- _Task details_: Copy out all the records exactly.

○ ○ ○ ○

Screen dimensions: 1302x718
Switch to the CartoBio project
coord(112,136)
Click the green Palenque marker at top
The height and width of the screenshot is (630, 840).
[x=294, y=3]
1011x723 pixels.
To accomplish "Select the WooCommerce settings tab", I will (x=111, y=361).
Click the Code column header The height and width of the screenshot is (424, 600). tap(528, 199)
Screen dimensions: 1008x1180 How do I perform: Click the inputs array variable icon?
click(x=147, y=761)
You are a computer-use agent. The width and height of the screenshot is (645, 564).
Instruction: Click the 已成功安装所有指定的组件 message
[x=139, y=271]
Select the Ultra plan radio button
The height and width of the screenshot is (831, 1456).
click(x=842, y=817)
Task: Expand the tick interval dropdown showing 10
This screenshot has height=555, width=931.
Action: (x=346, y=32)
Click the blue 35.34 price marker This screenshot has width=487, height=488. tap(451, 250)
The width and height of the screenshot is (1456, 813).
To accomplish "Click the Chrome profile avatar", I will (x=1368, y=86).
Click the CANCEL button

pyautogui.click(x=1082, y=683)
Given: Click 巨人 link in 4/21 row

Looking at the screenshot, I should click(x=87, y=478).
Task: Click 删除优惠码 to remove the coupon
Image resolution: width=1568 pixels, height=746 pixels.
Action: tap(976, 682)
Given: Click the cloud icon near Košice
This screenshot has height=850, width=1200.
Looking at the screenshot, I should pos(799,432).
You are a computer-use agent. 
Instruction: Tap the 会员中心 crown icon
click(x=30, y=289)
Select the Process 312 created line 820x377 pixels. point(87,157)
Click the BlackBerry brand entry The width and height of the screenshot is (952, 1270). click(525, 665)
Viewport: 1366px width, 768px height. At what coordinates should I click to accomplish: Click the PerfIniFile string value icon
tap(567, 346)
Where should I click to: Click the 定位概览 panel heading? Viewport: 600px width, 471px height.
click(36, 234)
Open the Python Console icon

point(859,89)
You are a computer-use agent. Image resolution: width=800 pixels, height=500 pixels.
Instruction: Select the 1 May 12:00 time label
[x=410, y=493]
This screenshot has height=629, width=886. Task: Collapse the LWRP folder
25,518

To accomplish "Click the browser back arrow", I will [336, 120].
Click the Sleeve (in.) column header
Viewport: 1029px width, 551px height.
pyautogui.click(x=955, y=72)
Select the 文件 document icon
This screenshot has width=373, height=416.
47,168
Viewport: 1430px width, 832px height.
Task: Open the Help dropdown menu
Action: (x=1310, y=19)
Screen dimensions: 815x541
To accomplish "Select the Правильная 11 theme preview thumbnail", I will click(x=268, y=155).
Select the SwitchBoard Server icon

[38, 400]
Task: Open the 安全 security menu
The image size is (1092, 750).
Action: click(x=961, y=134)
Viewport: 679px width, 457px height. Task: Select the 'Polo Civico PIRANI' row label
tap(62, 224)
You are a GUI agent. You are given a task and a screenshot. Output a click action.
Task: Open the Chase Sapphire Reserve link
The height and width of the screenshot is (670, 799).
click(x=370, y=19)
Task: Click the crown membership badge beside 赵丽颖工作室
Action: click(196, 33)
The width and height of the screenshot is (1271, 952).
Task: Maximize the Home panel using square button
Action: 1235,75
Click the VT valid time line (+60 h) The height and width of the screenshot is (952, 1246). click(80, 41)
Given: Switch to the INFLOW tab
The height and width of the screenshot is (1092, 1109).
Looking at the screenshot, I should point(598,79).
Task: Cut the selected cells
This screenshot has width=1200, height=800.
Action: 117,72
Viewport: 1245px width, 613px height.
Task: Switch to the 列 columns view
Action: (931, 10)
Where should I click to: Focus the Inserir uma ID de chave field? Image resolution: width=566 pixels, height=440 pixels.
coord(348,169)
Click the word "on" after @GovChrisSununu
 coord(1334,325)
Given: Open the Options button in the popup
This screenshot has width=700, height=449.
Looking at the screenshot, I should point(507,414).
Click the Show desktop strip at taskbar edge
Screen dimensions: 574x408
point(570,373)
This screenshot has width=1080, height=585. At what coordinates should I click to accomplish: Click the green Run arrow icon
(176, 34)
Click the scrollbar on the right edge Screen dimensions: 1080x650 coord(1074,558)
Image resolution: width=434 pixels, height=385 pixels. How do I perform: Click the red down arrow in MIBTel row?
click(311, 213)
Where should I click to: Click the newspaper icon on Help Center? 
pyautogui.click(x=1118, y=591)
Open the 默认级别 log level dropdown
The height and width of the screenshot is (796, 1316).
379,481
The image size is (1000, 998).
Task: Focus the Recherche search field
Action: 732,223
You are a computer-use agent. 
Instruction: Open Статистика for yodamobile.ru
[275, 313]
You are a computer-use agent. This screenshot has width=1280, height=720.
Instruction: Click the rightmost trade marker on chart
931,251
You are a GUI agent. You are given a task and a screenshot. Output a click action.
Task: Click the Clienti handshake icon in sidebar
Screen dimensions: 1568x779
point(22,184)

○ ○ ○ ○

- _Problem solution_:
Screen dimensions: 1302x718
Switch to the CartoBio project
coord(112,136)
Click the green Palenque marker at top
The height and width of the screenshot is (630, 840).
[x=294, y=3]
1011x723 pixels.
To accomplish "Select the WooCommerce settings tab", I will (x=111, y=361).
Click the Code column header The height and width of the screenshot is (424, 600). tap(528, 199)
Screen dimensions: 1008x1180 How do I perform: Click the inputs array variable icon?
click(x=147, y=761)
You are a computer-use agent. The width and height of the screenshot is (645, 564).
Instruction: Click the 已成功安装所有指定的组件 message
[x=139, y=271]
Select the Ultra plan radio button
The height and width of the screenshot is (831, 1456).
click(x=842, y=817)
Task: Expand the tick interval dropdown showing 10
This screenshot has height=555, width=931.
Action: (x=346, y=32)
Click the blue 35.34 price marker This screenshot has width=487, height=488. tap(451, 250)
The width and height of the screenshot is (1456, 813).
To accomplish "Click the Chrome profile avatar", I will (x=1368, y=86).
Click the CANCEL button

pyautogui.click(x=1082, y=683)
Given: Click 巨人 link in 4/21 row

Looking at the screenshot, I should click(x=87, y=478).
Task: Click 删除优惠码 to remove the coupon
Image resolution: width=1568 pixels, height=746 pixels.
Action: tap(976, 682)
Given: Click the cloud icon near Košice
This screenshot has height=850, width=1200.
Looking at the screenshot, I should pos(799,432).
You are a computer-use agent. 
Instruction: Tap the 会员中心 crown icon
click(x=30, y=289)
Select the Process 312 created line 820x377 pixels. point(87,157)
Click the BlackBerry brand entry The width and height of the screenshot is (952, 1270). click(525, 665)
Viewport: 1366px width, 768px height. At what coordinates should I click to accomplish: Click the PerfIniFile string value icon
tap(567, 346)
Where should I click to: Click the 定位概览 panel heading? Viewport: 600px width, 471px height.
click(36, 234)
Open the Python Console icon

point(859,89)
You are a computer-use agent. Image resolution: width=800 pixels, height=500 pixels.
Instruction: Select the 1 May 12:00 time label
[x=410, y=493]
This screenshot has height=629, width=886. Task: Collapse the LWRP folder
25,518

To accomplish "Click the browser back arrow", I will [336, 120].
Click the Sleeve (in.) column header
Viewport: 1029px width, 551px height.
pyautogui.click(x=955, y=72)
Select the 文件 document icon
This screenshot has width=373, height=416.
47,168
Viewport: 1430px width, 832px height.
Task: Open the Help dropdown menu
Action: (x=1310, y=19)
Screen dimensions: 815x541
To accomplish "Select the Правильная 11 theme preview thumbnail", I will click(x=268, y=155).
Select the SwitchBoard Server icon

[38, 400]
Task: Open the 安全 security menu
The image size is (1092, 750).
Action: click(x=961, y=134)
Viewport: 679px width, 457px height. Task: Select the 'Polo Civico PIRANI' row label
tap(62, 224)
You are a GUI agent. You are given a task and a screenshot. Output a click action.
Task: Open the Chase Sapphire Reserve link
The height and width of the screenshot is (670, 799).
click(x=370, y=19)
Task: Click the crown membership badge beside 赵丽颖工作室
Action: click(196, 33)
The width and height of the screenshot is (1271, 952).
Task: Maximize the Home panel using square button
Action: 1235,75
Click the VT valid time line (+60 h) The height and width of the screenshot is (952, 1246). click(80, 41)
Given: Switch to the INFLOW tab
The height and width of the screenshot is (1092, 1109).
Looking at the screenshot, I should point(598,79).
Task: Cut the selected cells
This screenshot has width=1200, height=800.
Action: 117,72
Viewport: 1245px width, 613px height.
Task: Switch to the 列 columns view
Action: (931, 10)
Where should I click to: Focus the Inserir uma ID de chave field? Image resolution: width=566 pixels, height=440 pixels.
coord(348,169)
Click the word "on" after @GovChrisSununu
 coord(1334,325)
Given: Open the Options button in the popup
This screenshot has width=700, height=449.
Looking at the screenshot, I should point(507,414).
Click the Show desktop strip at taskbar edge
Screen dimensions: 574x408
point(570,373)
This screenshot has width=1080, height=585. At what coordinates should I click to accomplish: Click the green Run arrow icon
(176, 34)
Click the scrollbar on the right edge Screen dimensions: 1080x650 coord(1074,558)
Image resolution: width=434 pixels, height=385 pixels. How do I perform: Click the red down arrow in MIBTel row?
click(311, 213)
Where should I click to: Click the newspaper icon on Help Center? 
pyautogui.click(x=1118, y=591)
Open the 默认级别 log level dropdown
The height and width of the screenshot is (796, 1316).
379,481
The image size is (1000, 998).
Task: Focus the Recherche search field
Action: 732,223
You are a computer-use agent. 
Instruction: Open Статистика for yodamobile.ru
[275, 313]
You are a computer-use agent. This screenshot has width=1280, height=720.
Instruction: Click the rightmost trade marker on chart
931,251
You are a GUI agent. You are given a task and a screenshot. Output a click action.
Task: Click the Clienti handshake icon in sidebar
Screen dimensions: 1568x779
point(22,184)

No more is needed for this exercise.